Maldita cartilha!

Artigo publicado no Jornal Metrópole (Baixada Santista), edição n.163, em 19 de julho de 2008.

Com a definição da corrida eleitoral, Santos escapou – em tese – de um plebiscito para a Prefeitura. Efetivamente, a eleição para a maior cidade da Baixada traz apenas duas novidades. A primeira se refere à presença da ex-prefeita Telma de Souza como candidata à vereadora. Pela reação dos parlamentares, a candidatura sacudiu a Câmara Municipal. Muitos vereadores de carreira aceleraram o ritmo de trabalho, pois sabem que Telma deverá provocar aumento da bancada do PT.

A outra mudança é que Santos adotou o jeito vicentino de se fazer política-eleitoral. Isso significa o embarque numeroso de partidos na coligação do candidato da situação e favorito para a vitória. São 17 partidos em torno do prefeito João Paulo Tavares Papa. Nada ilegal, porém imoral para a pluralidade do processo democrático, que consistiria em diversos projetos para a cidade.

A disputa para o Poder Executivo ainda é pouco atraente. Não há candidatos que possam surpreender o eleitor, nem pelo exotismo ou pela postura ideológica (hoje, um artigo museológico). Papa nada em águas calmas, com popularidade alta e presença constante na mídia (o que inclui certo exagero de veículos tradicionalmente servis).

Entre as análises apresentadas, a principal expõe que a presença da ex-deputada federal Mariângela Duarte seria benéfica para o prefeito. As duas mulheres brigariam por fatias parecidas de eleitorado, o que facilitaria uma vitória de Papa no primeiro turno. Se ocorrer, é uma crueldade com o processo político. Segundo turno é salutar para a democracia para se estabelecer balizas ideológicas, em tese, e para permitir uma exposição mais nítida dos programas de governo, de como se planeja a cidade para os próximos quatro anos.

A coligação, liderada pelo PMDB de Papa, significa a construção de uma casta política interessada nas benesses do poder. Há, inclusive, partidos tradicionais, como o PSDB, capaz de produzir candidato próprio, mas que se mostrou tímido na renovação das fileiras, pois produziu novas lideranças legislativas, mas implodiu na construção de um candidato para o Poder Executivo.

A situação da política santista é o mais claro exemplo da cartilha eleitoral publicada há dois meses pelo prefeito do Rio de Janeiro, César Maia. Com 31 itens, a cartilha ensina como o candidato deve nortear suas ações para vencer uma eleição. Entre as pérolas, a idéia de que o eleitor crê em confiança, pois possui uma visão tanto distorcida de honestidade.

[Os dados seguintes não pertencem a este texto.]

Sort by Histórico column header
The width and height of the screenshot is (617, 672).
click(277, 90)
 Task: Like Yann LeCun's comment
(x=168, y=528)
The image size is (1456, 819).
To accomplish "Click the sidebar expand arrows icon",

Os ensinamentos envolvem também evitar a vulgaridade nos ataques aos adversários e como esvaziar o conteúdo ideológico do processo eleitoral. Em outras palavras, o mais óbvio mandamento dos marqueteiros: encarar o eleitor como consumidor e moldar a candidatura conforme os desejos daqueles que poderiam engolir um produto bem embalado. Uma das lições do kit-Maia indica, por exemplo, que o candidato deve partir do centro e rumar conforme as indicações da maré.

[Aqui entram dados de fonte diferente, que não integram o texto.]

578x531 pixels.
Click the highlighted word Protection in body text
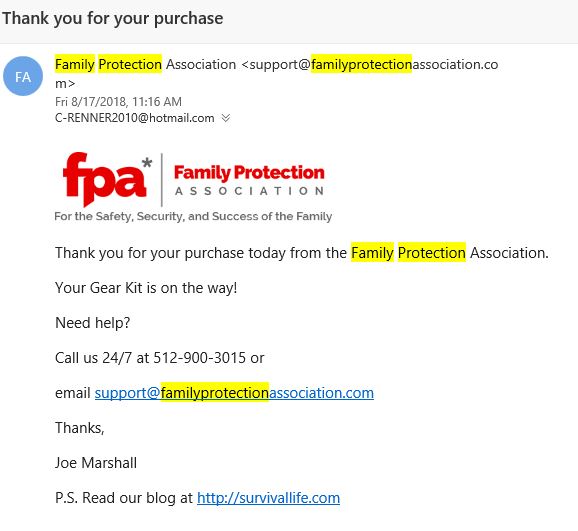click(432, 253)
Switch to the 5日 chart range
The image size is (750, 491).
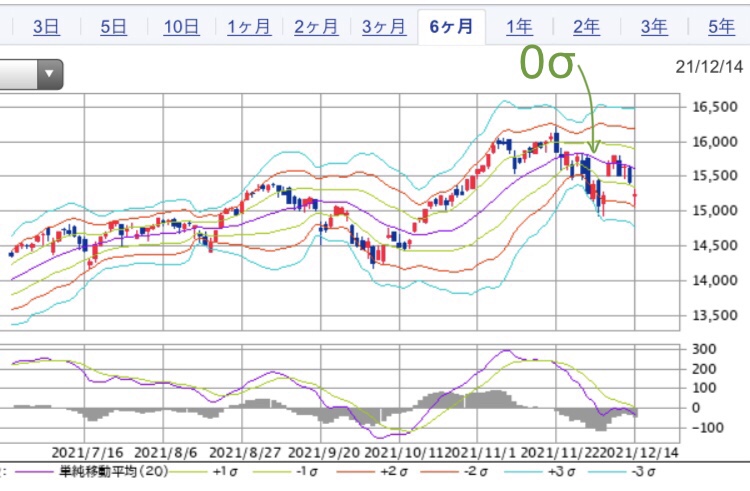click(113, 26)
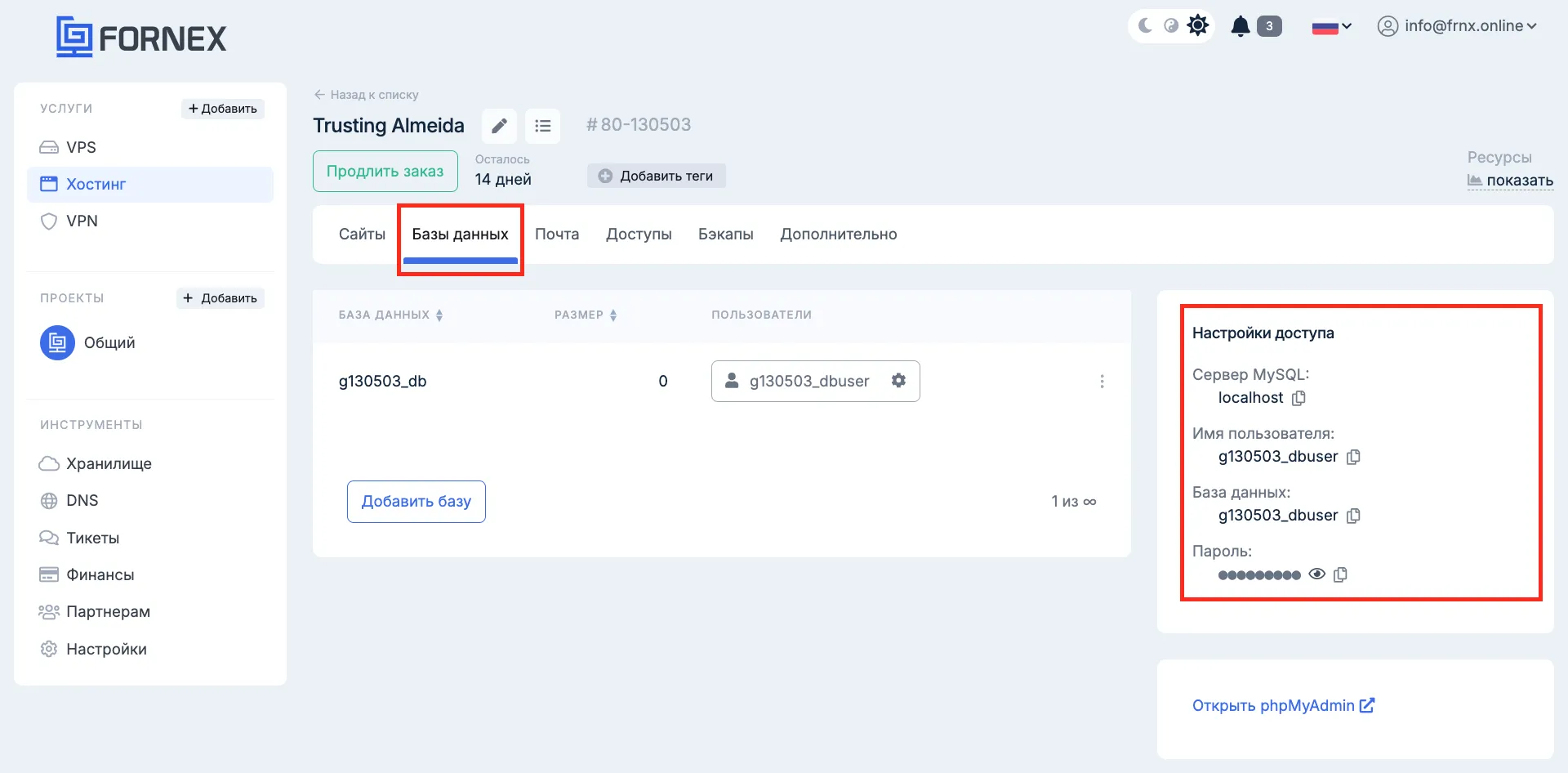Open gear settings for g130503_dbuser

(x=898, y=381)

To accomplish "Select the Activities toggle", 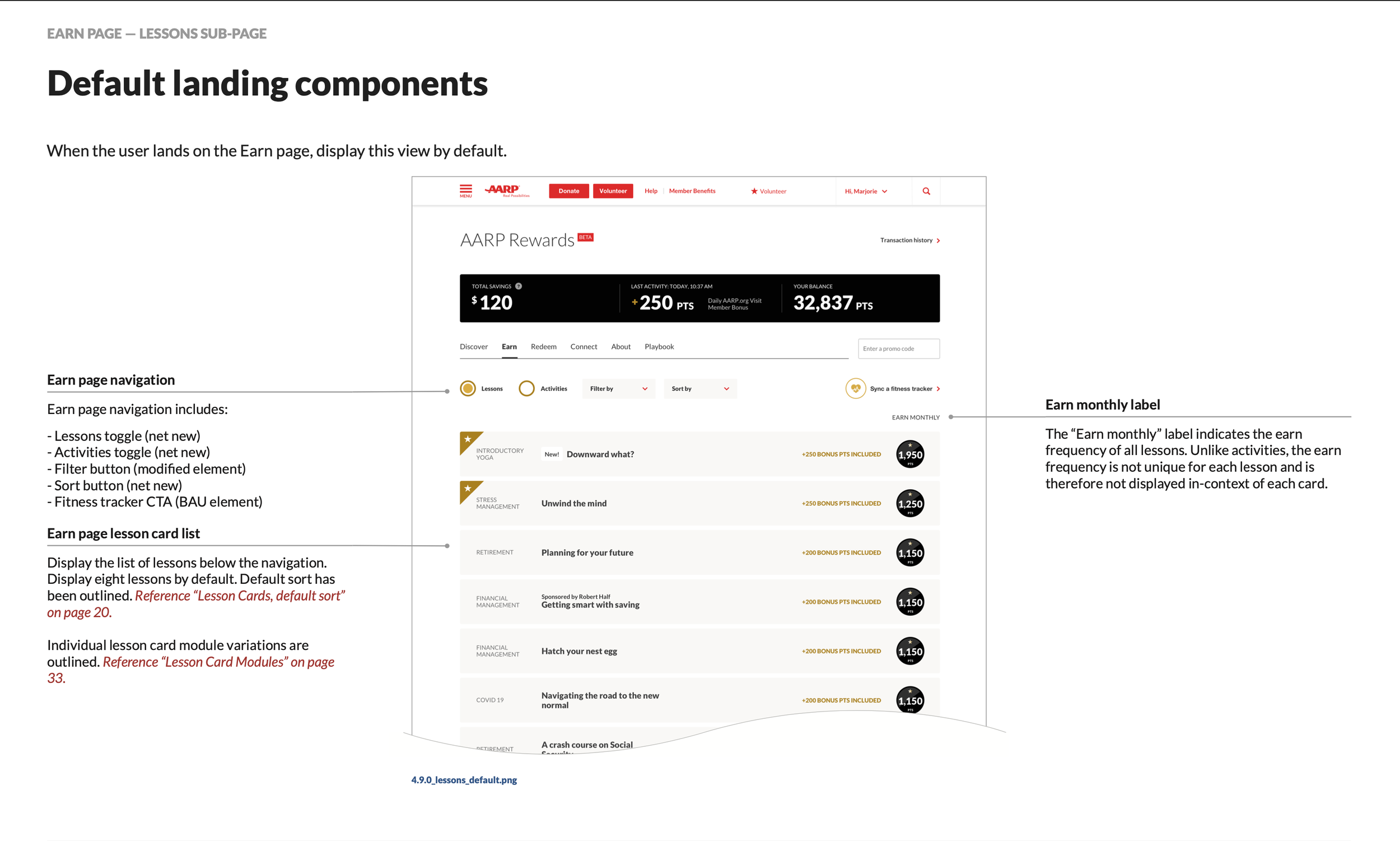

Nada mais pragmático e ilusório! A cartilha de Maia é pontual, mas um escândalo em termos de moralidade. Parece que ele olha para a eleição em Santos. Na verdade, Sucupira nunca esteve morta na política brasileira. Facetas da democracia!

Comentários

Michel Carvalho disse…
Ótimo texto Marcão, mas o caso mais escandaloso desse "pragmatismo" eleitoral é o da cidade de São Vicente em que os vereadores se perpetuam na Câmara e uma infinidade de partidos apóiam o prefeito. Fora isso, tem o deputado e ex-prefeito lançando seu próprio filho, que mal tirou a habilitação, para vereador ancorado por uma ONG criada em meados de abril deste ano, num caso de casuísmo e cara-de-pau inédito! São Vicente lembra um pouco a Bahia dos ACMs. Lamentável!!!!
Michel,obrigado pelo comentário!!! É a promiscuidade da política brasileira. E muitos acham que o coronelismo é prática exclusiva nas cidades do interior, em regiões paupérrimas!! São as dinastias de um país cartorial. Grande abraço!